[Input data Boundary: Start]

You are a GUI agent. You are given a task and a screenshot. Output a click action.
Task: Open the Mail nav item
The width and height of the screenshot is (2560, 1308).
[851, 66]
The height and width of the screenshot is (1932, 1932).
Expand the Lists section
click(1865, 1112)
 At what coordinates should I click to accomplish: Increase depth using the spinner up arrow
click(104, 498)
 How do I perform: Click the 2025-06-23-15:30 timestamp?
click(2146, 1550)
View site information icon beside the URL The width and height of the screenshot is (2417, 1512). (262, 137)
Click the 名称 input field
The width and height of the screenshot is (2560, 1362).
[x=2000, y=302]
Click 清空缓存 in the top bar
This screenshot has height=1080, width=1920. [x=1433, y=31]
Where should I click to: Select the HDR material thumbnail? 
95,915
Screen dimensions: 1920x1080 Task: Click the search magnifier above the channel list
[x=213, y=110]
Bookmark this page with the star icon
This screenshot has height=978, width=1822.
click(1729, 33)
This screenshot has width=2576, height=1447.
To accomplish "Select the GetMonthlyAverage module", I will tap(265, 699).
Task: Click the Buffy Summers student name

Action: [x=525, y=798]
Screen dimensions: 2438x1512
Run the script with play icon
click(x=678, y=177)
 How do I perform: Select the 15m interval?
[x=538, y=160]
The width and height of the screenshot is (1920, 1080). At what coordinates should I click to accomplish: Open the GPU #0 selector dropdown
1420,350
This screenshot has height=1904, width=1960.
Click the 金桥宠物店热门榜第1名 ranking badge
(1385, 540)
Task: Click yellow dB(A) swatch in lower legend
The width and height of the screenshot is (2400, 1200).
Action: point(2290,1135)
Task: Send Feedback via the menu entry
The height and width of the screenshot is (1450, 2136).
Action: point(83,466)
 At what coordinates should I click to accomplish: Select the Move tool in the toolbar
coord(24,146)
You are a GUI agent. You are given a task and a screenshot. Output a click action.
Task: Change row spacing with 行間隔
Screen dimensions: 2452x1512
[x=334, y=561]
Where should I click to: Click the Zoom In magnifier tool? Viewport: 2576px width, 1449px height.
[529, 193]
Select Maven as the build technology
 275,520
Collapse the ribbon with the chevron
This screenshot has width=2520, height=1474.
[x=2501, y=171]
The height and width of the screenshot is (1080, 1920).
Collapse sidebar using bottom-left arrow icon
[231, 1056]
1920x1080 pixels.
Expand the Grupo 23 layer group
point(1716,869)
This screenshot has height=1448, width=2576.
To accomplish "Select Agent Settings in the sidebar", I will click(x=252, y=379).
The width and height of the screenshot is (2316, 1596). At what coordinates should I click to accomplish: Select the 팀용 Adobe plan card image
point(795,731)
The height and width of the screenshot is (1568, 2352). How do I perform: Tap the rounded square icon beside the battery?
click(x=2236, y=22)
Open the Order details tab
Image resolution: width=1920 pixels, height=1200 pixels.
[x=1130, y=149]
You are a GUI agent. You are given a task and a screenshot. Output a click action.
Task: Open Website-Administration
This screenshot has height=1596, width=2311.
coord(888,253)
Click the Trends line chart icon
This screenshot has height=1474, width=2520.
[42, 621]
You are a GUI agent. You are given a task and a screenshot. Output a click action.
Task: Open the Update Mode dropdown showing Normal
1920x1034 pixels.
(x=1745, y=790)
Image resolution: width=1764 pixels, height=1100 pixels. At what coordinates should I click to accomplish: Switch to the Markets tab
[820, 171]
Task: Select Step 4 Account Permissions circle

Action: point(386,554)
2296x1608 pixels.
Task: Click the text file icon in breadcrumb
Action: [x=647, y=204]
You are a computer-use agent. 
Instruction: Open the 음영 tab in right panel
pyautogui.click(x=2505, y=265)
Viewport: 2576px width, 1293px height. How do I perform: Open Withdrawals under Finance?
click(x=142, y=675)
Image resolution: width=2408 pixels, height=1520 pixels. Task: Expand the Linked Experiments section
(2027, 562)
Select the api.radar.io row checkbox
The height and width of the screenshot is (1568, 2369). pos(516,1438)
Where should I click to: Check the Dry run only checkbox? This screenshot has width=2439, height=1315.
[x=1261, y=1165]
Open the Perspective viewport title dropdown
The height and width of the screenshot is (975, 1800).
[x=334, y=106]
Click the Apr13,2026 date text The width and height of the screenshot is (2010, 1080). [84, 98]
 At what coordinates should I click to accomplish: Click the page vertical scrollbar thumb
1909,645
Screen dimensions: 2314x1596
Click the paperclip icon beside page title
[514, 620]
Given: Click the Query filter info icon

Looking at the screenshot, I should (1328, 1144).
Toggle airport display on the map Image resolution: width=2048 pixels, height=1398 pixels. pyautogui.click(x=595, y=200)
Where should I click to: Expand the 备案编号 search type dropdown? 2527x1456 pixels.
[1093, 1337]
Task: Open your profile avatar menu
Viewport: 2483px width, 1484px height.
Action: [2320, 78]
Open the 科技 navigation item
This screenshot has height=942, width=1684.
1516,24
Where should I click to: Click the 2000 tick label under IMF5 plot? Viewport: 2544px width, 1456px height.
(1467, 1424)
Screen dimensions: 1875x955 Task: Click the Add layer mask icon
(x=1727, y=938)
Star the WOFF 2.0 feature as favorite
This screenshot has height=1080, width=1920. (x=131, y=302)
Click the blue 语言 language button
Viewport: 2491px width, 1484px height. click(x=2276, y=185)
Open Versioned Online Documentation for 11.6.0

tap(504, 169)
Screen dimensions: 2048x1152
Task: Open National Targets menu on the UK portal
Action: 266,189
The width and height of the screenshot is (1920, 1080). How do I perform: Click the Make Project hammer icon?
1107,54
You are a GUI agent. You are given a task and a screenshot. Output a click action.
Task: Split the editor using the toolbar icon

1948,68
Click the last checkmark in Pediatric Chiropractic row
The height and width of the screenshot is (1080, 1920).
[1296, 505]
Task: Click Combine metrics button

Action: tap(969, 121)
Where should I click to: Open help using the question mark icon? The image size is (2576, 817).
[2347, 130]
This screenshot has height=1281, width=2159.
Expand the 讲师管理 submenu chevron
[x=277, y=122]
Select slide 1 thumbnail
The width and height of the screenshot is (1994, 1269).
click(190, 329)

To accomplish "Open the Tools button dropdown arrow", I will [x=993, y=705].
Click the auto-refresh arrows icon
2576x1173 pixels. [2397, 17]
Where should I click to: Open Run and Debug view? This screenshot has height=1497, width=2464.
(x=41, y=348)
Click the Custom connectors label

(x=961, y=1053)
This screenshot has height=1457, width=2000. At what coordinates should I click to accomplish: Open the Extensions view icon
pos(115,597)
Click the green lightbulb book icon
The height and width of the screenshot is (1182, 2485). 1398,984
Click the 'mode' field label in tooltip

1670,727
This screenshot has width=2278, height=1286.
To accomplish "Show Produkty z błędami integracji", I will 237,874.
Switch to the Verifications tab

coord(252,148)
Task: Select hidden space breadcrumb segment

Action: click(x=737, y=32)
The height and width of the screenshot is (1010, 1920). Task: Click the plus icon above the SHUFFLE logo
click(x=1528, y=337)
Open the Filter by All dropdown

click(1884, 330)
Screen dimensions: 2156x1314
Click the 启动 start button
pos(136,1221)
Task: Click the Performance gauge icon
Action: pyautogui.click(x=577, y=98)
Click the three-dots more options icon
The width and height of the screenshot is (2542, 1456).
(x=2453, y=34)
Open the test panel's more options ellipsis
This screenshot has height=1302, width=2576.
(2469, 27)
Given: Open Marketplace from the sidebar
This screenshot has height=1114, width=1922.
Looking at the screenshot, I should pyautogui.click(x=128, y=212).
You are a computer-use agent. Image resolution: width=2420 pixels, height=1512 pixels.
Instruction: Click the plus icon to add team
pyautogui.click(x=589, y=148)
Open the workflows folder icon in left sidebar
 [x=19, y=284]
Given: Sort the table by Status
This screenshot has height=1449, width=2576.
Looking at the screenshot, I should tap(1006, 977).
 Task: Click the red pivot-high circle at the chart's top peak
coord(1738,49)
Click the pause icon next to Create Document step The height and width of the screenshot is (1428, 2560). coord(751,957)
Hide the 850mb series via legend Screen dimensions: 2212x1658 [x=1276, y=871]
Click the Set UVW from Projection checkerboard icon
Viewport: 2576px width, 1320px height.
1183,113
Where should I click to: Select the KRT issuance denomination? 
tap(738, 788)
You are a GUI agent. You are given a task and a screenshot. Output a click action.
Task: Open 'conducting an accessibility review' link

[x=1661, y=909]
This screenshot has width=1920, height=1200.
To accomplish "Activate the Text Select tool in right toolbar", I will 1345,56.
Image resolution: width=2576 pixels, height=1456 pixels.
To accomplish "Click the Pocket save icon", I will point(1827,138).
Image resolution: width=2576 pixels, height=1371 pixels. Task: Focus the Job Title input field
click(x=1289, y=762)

[Input data Boundary: End]

Where in the records does the word "item" appear? Copy each line that holds it.

Exercise solution –
Task: Open the Mail nav item
Open the 科技 navigation item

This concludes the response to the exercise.